Rewrite the part of the rows that opens with the line containing "Website (51, 1257)" and closes with the line containing "Twirling Umbrellas (382, 2520)", substituting "Ratings" for "Reviews" and leaving everything else in those lines unchanged.

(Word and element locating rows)
****

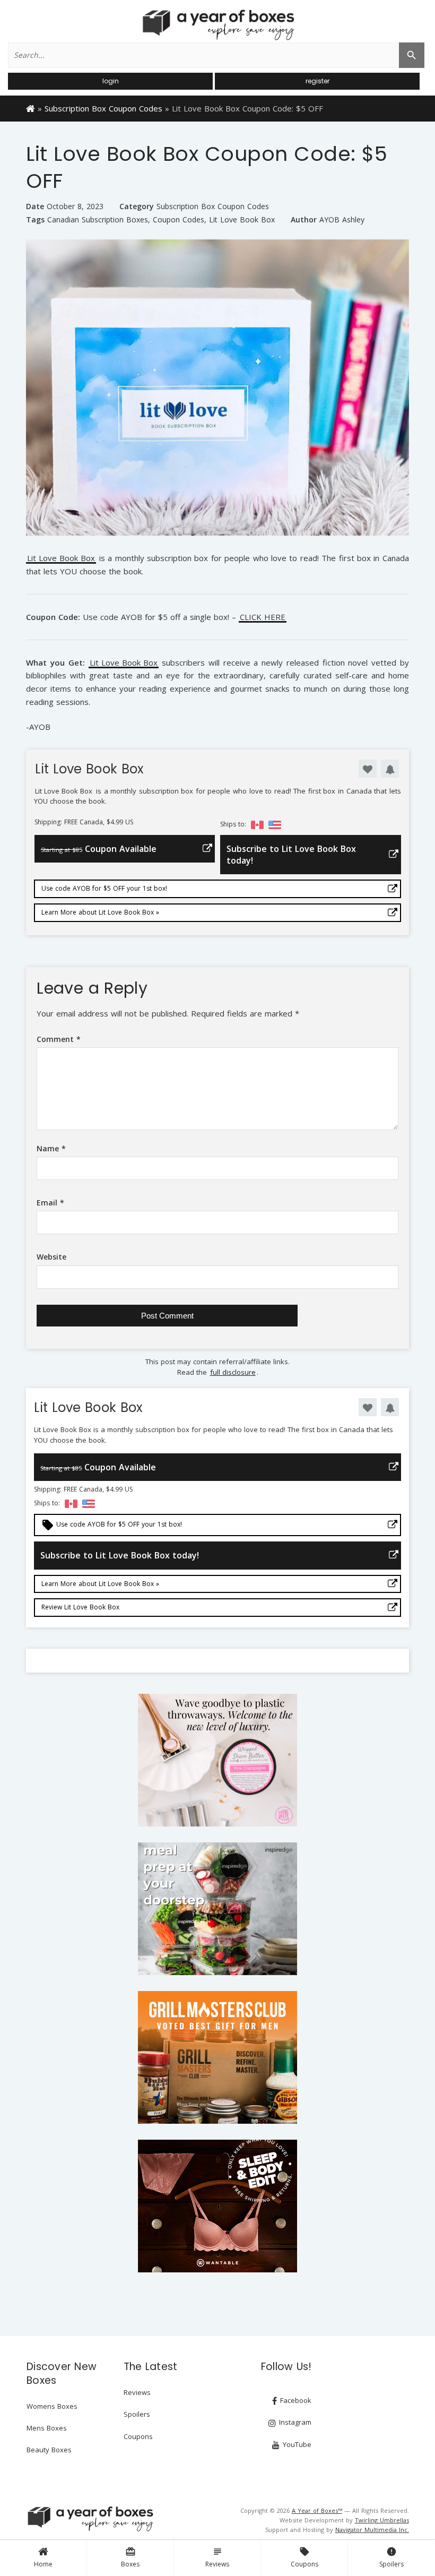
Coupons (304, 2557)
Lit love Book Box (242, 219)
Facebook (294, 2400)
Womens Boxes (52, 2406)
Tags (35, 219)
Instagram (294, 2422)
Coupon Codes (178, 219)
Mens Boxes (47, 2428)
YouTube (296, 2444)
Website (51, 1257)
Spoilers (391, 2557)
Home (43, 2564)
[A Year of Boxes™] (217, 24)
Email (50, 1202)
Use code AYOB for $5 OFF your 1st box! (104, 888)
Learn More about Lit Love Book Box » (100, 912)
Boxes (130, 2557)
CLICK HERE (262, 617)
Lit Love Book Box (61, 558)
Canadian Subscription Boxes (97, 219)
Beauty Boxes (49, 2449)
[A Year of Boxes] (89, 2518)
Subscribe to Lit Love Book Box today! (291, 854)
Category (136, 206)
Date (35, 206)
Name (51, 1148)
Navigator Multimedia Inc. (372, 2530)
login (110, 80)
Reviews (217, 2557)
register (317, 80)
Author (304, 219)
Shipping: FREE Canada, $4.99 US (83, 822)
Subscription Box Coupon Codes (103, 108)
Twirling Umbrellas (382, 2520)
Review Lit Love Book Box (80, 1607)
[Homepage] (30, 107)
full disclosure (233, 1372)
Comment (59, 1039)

****

▶ _COMPLETE ANSWER_
Website (51, 1257)
Spoilers (391, 2557)
Home (43, 2564)
[A Year of Boxes™] (217, 24)
Email (50, 1202)
Use code AYOB for $5 OFF your 1st box! (104, 888)
Learn More about Lit Love Book Box » (100, 912)
Boxes (130, 2557)
CLICK HERE (262, 617)
Lit Love Book Box (61, 558)
Canadian Subscription Boxes (97, 219)
Beauty Boxes (49, 2449)
[A Year of Boxes] (89, 2518)
Subscribe to Lit Love Book Box today! (291, 854)
Category (136, 206)
Date (35, 206)
Name (51, 1148)
Navigator Multimedia Inc. (372, 2530)
login (110, 80)
Ratings (217, 2557)
register (317, 80)
Author (304, 219)
Shipping: FREE Canada, $4.99 US (83, 822)
Subscription Box Coupon Codes (103, 108)
Twirling Umbrellas (382, 2520)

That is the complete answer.